First and foremost I have to say thanks to a SQL Server DBA by the name of Martin Henwood. He is not a community speaker or blogger, so don't feel bad if you haven't heard of him. He was the person who took me under his wing, so to speak, when I made the jump to working with SQL Server, and started my journey to become a Data Platform professional.

I was just taking my first role working for a large company and had moved from desktop support to an application support role. I was responsible for a set of applications and, to a lesser extent, the databases they relied upon. Martin had been covering the system support until I joined the team, and he provided a handover so that I could get up and running. From there he was always on hand to help me learn T-SQL, SSRS, and the fundamentals of becoming a DBA. His professional advice as well as a pragmatic approach really helped me understand the technology, and also how to navigate the corporate world.

I would like to give a shout out to Tony Rogerson in the UK. He was responsible for running SQL Server user groups out of Microsoft's UK HQ in Reading all those years ago, and is the person responsible for getting me involved with the community. He provided the catalyst to attend my first SQLBits in Manchester way back in 2009, where I attended a pre-con by Simon Sabin on performance tuning T-SQL. Getting involved with the UK SQL Server community led to me helping run the Southampton User Group, speaking, and ultimately meeting my amazing wife Steph.
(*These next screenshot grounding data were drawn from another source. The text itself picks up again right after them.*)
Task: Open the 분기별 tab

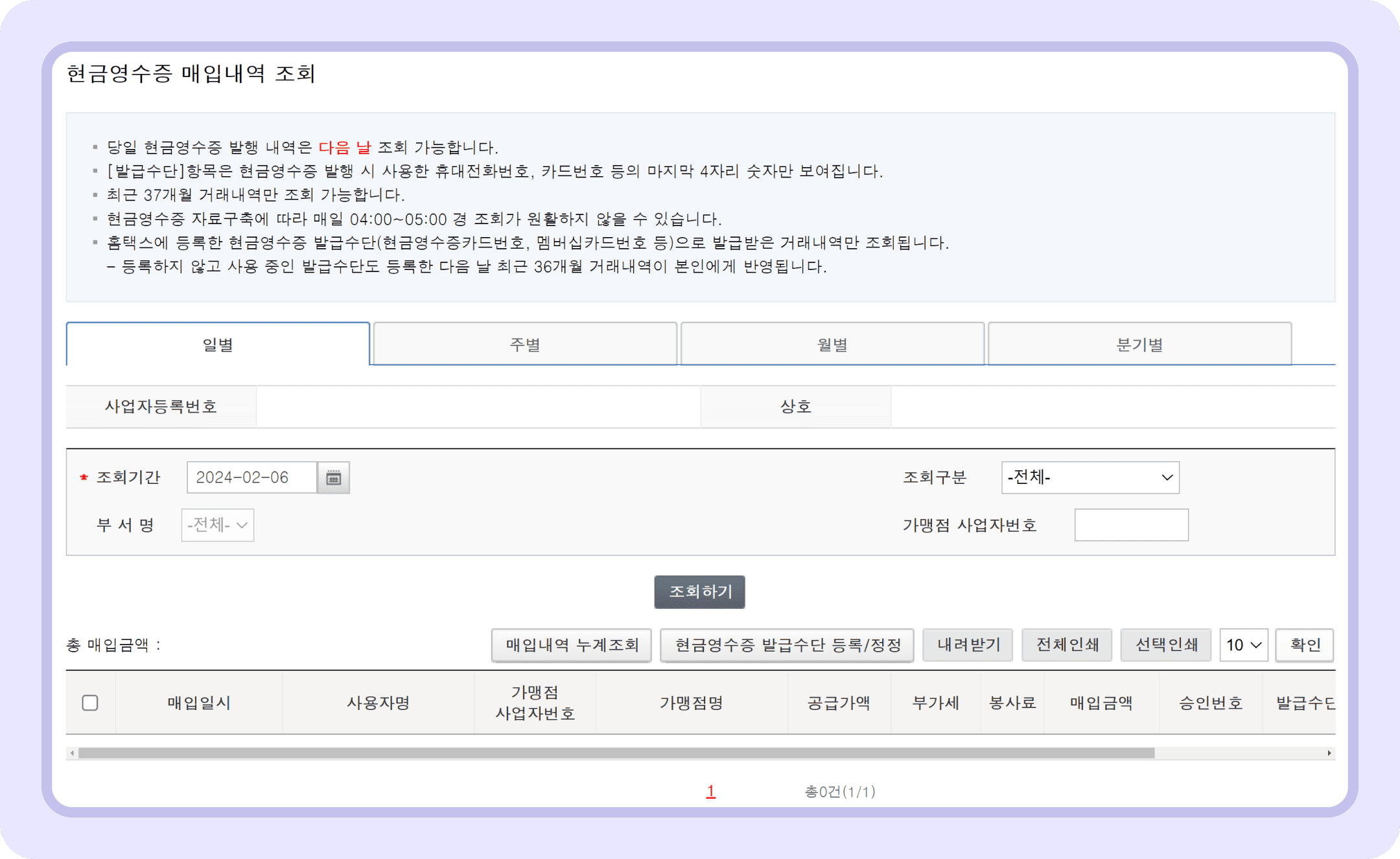Action: coord(1139,344)
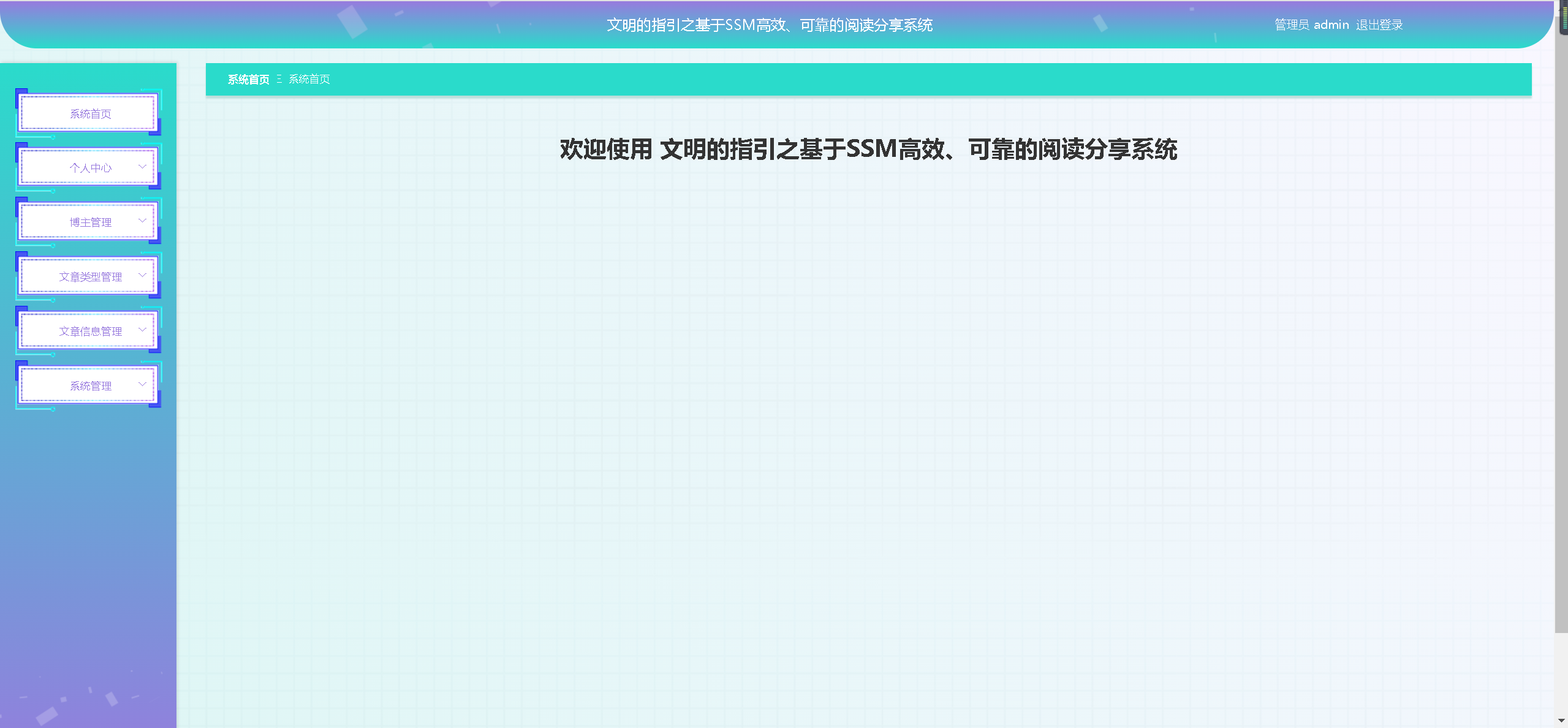Screen dimensions: 1568x728
Task: Click the header system title text
Action: 770,25
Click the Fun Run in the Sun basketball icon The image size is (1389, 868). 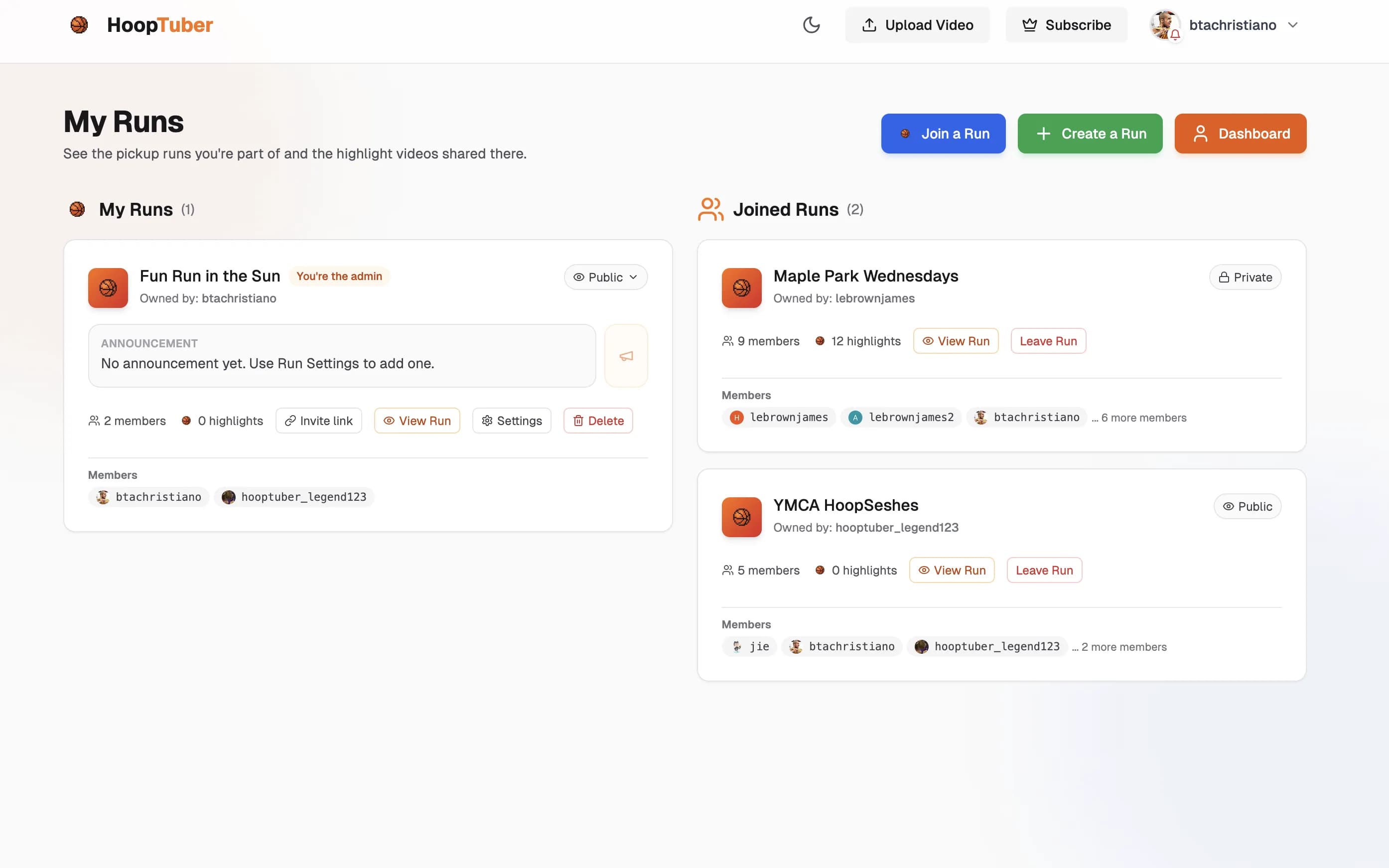coord(108,288)
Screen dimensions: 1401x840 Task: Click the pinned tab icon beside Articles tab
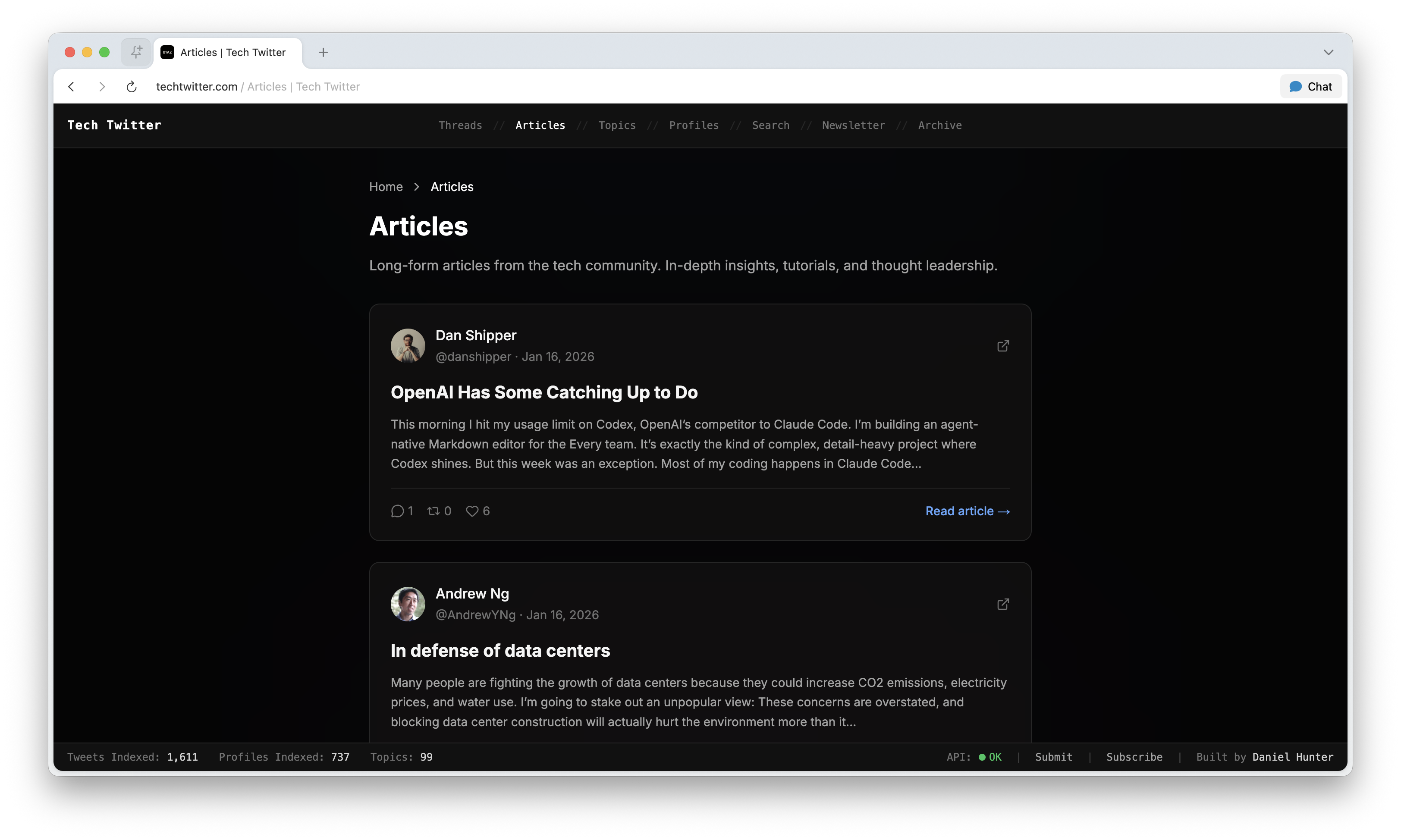click(136, 52)
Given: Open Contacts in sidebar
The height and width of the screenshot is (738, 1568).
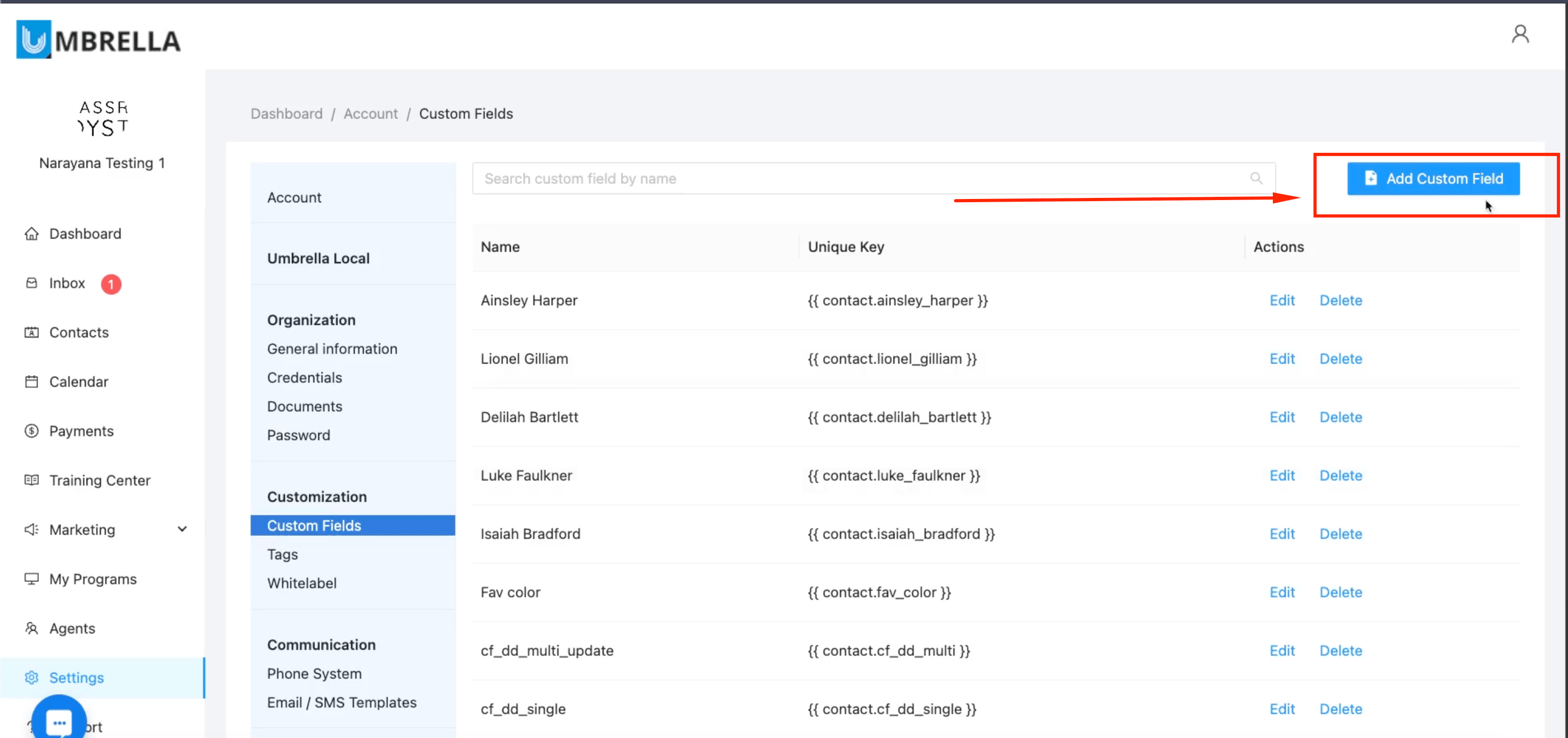Looking at the screenshot, I should 78,332.
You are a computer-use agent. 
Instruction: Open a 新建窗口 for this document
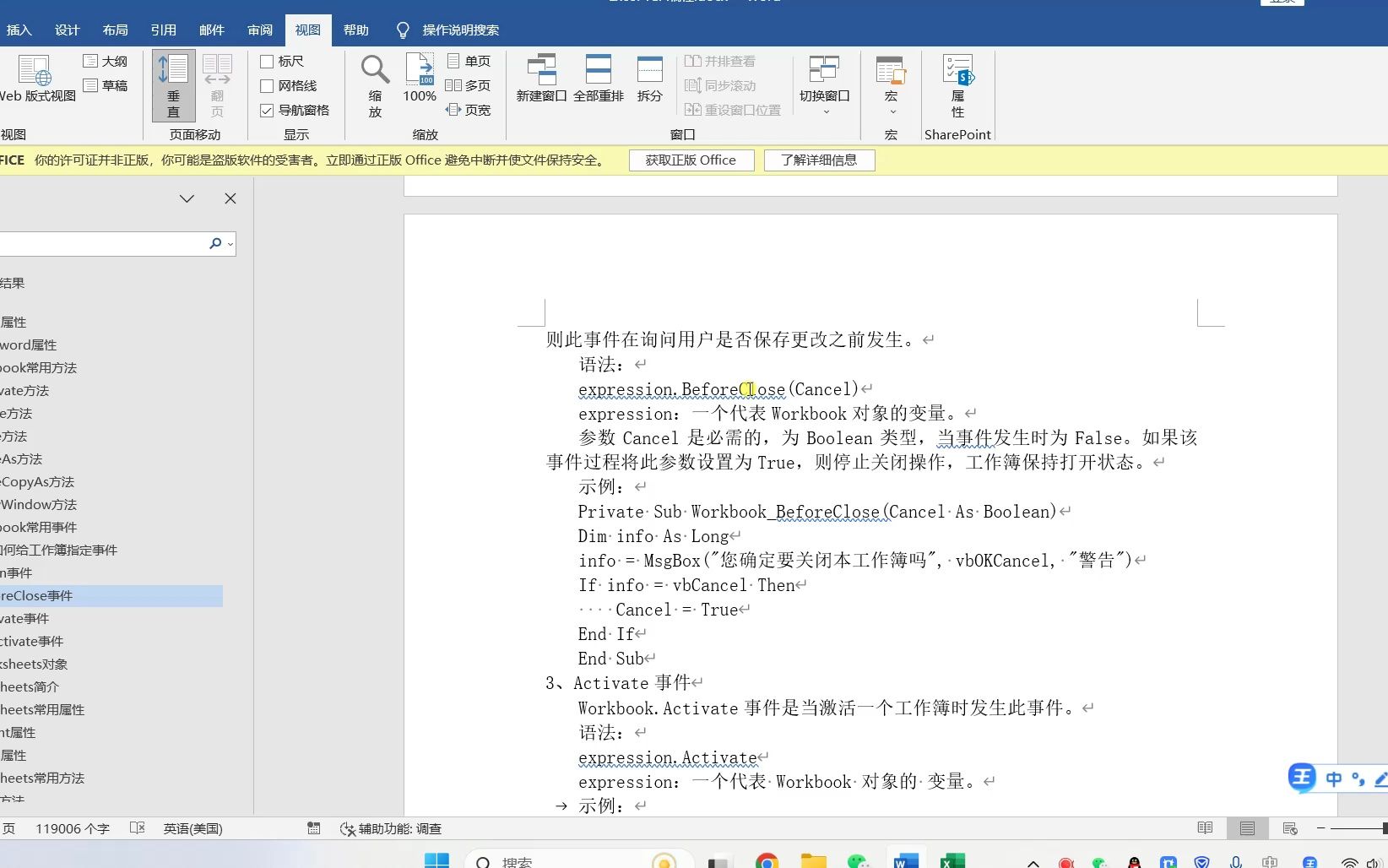click(541, 80)
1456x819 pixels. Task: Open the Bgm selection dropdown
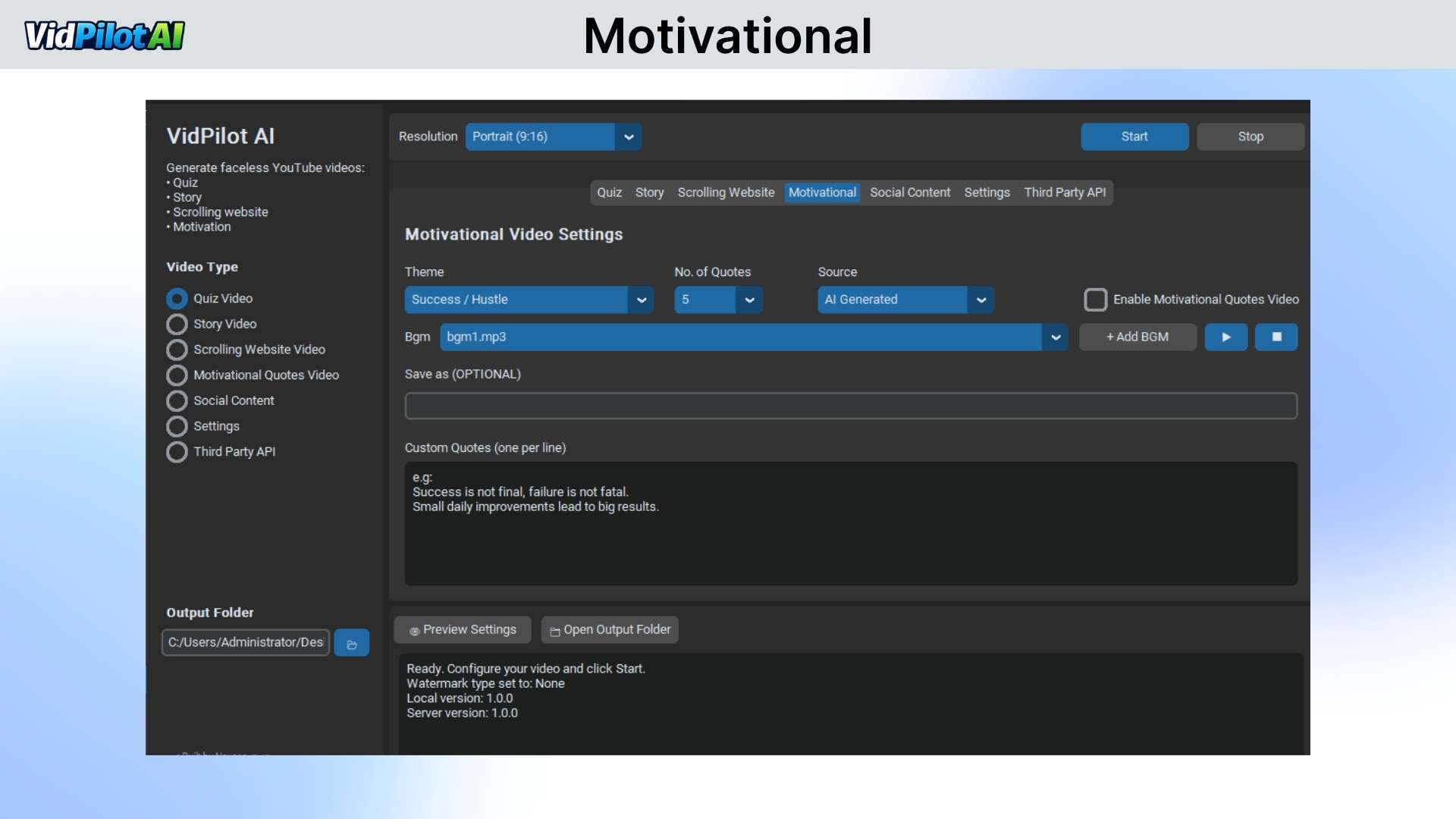click(1055, 337)
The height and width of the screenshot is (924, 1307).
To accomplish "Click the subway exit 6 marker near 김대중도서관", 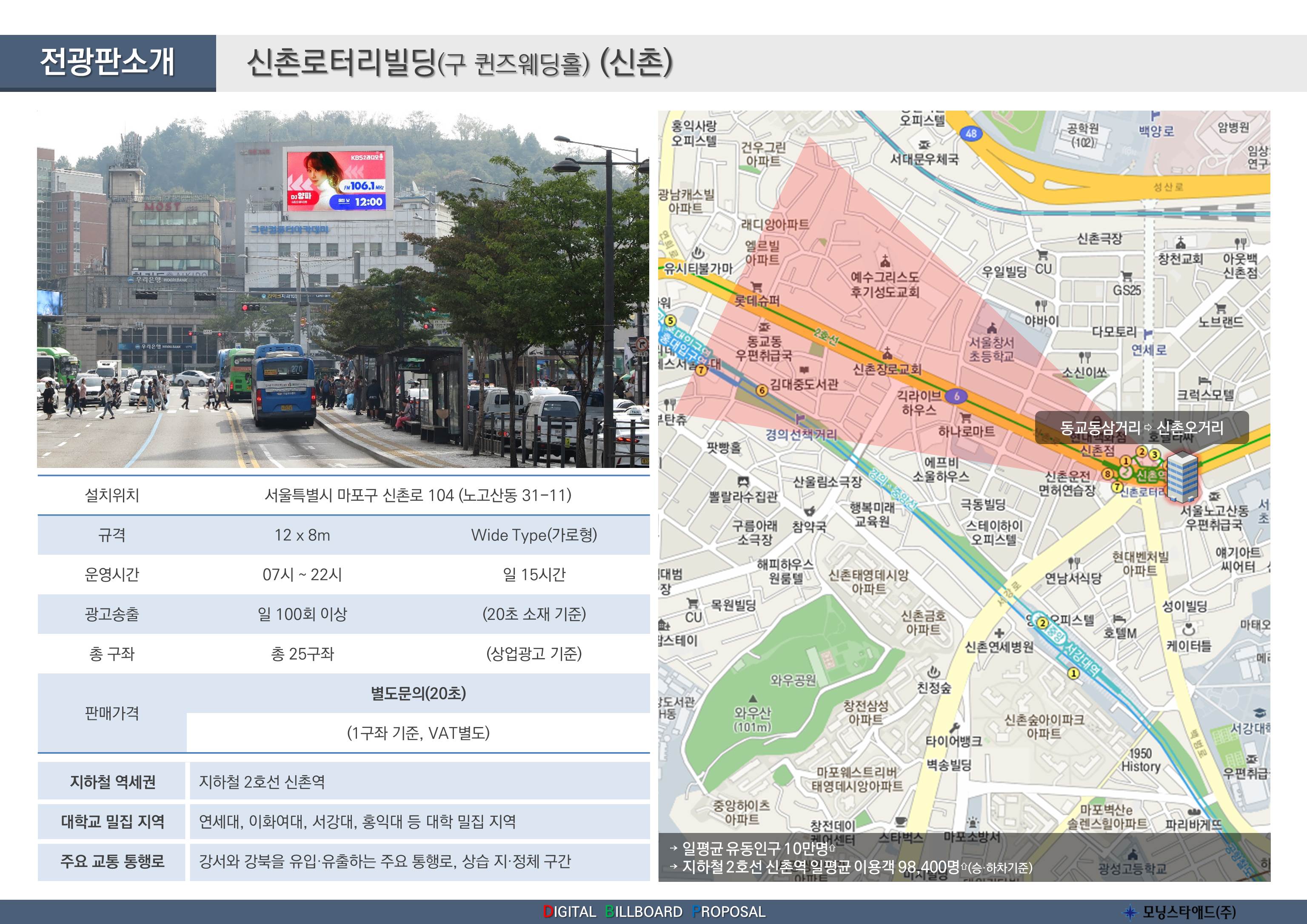I will [x=762, y=390].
When it comes to learning my trade, there are many whose knowlege I have drawn upon in blogs, articles, and training sessions. Two people that I have to say really helped me from a technical aspect are Grant Fritchey and Denny Cherry. One of the very first books that I got hold of for SQL Server was Grant's The Art of High Performance SQL Code, Volume 1: Dissecting SQL Server Execution Plans.

This book morphed into his SQL Server Execution Plans book and was exceptionally useful as I started tuning queries and getting SQL Server to do my bidding. From there I attended sessions at conferences, read the blog, and learned a lot. Today I find myself getting ready to do a stint on the PASS Board of Directors alongside Grant, and I'm still learning. Likewise, I have learned a lot from Denny over the years. Prior to meeting Denny, I always seemed to end up reading an article or blog post by him related to whatever it was that I was working on at the time and needed some help with. The diverse array of knowledge that he has shared has helped me to gain a breadth of skills that have stood me in good stead. In the intervening years, I have had the pleasure of sharing many drinks with both Denny and Grant, and long may it continue.

Finally, I have to tip my hat to Paul Randal and Kimberly Tripp over at SQLSkills. The blog content is always great and again helped either answer some of my questions or pointed me in the right direction. However, it was the training for which they are renowned that played a very large part in helping to accelerate my career. I had the good luck to attend two courses in London and one in Chicago, giving me huge insight into the internals of SQL Server that I still rely upon today.

Without all of these people, and more, I don't believe that I would be where I am today. The Data Platform community is full of great people who have something to contribute. Just because someone is not up front presenting sessions or writing blog posts does not mean they don't have something valuable to share. If it was not for one of these quiet people I would not necessarily be on this path I find myself today.